Pruning and Propagation
When the foliage begins to brown and die back, prune it away in preparation for harvest. Of course, if any leaves are damaged in the time your tubers are growing, remove them as needed. You can keep the cycle of growth going by sprouting some of your harvested spuds. The best way to sprout potatoes is to do nothing. Wait for them to sprout, and you’ll be on your way to the next potato growing season. Wait too long, though, and they’ll rot.
Harvesting Your Bucket Of Potatoes
After the plant flowers and the green foliage dies back in your 5-gallon buckets, harvest your potatoes. New potatoes are available as early as the plant flowers, but they should be eaten right away. They don’t last as long as regular potatoes due to their thin skin. People who grow potatoes in the ground generally harvest their crops with a potato fork, but it’s not needed here. When gardening this way, you don’t run the risk of damaging potatoes with fork prongs. Dump the entire container and search through the dirt to find tubers. Empty the soil on a tarp if you want to reuse it for another garden project.
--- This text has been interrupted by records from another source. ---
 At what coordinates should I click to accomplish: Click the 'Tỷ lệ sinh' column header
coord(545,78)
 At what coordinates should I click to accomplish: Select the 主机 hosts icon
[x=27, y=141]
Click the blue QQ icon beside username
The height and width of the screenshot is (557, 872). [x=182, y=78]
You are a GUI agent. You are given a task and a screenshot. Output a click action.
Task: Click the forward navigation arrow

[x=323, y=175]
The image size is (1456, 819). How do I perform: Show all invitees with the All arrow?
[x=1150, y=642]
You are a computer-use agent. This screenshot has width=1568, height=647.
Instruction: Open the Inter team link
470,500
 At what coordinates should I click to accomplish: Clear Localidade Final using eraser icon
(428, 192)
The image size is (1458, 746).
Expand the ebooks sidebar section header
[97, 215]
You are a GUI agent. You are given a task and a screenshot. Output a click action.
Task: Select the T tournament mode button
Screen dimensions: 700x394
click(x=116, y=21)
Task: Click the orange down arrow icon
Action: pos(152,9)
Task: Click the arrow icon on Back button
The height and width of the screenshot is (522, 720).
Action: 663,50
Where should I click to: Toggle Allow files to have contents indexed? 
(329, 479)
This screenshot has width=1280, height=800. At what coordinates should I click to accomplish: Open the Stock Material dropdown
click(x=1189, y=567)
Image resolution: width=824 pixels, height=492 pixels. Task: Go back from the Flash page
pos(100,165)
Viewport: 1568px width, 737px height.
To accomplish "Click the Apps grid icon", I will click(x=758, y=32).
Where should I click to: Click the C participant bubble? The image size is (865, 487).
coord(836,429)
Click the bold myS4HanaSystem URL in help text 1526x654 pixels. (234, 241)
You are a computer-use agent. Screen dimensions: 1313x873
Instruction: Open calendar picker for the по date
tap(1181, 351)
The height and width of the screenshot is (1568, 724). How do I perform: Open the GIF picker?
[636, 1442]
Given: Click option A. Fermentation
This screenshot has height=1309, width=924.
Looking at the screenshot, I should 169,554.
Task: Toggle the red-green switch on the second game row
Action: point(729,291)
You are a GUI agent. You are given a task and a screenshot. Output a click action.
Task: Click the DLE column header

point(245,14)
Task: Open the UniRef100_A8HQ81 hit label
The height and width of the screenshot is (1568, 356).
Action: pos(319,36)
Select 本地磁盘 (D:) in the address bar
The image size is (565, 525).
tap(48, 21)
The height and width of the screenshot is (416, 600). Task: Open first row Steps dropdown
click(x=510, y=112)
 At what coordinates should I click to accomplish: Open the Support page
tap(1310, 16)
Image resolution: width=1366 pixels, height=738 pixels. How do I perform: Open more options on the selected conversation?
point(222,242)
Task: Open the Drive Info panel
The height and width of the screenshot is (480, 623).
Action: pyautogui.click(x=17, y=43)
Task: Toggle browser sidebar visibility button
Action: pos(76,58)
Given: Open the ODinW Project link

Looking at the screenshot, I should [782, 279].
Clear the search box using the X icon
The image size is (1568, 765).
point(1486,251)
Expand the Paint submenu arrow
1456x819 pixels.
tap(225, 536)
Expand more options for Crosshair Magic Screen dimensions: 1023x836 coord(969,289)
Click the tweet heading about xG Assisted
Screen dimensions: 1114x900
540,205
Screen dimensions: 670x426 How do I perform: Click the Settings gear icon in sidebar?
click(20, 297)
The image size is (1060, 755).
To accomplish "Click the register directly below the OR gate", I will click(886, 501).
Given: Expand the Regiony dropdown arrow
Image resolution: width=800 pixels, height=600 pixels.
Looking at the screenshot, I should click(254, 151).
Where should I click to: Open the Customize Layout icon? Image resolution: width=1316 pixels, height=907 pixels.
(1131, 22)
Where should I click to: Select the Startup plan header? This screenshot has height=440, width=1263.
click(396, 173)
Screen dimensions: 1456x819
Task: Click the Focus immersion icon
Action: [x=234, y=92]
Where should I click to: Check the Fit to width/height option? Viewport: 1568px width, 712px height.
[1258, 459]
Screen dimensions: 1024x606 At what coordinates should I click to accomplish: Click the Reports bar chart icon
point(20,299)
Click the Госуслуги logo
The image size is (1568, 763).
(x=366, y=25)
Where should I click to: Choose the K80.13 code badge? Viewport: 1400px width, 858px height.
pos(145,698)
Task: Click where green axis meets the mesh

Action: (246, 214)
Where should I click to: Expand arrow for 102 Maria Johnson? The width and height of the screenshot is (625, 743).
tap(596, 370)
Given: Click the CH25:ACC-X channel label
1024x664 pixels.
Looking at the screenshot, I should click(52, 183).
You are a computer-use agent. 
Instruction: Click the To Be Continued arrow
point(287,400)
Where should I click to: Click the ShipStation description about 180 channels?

Frequently Asked Questions
Q: How many pounds of potatoes can you grow in a 5-gallon bucket?
A: A five-gallon bucket will give you about two pounds of potatoes. It’s a fun and no-fuss method of gardening!
Q: How long does it take potatoes to grow in a bucket?
A: It takes about two to three months from the time you planted potatoes to harvest. It’s even sooner if you’re interested in new potatoes.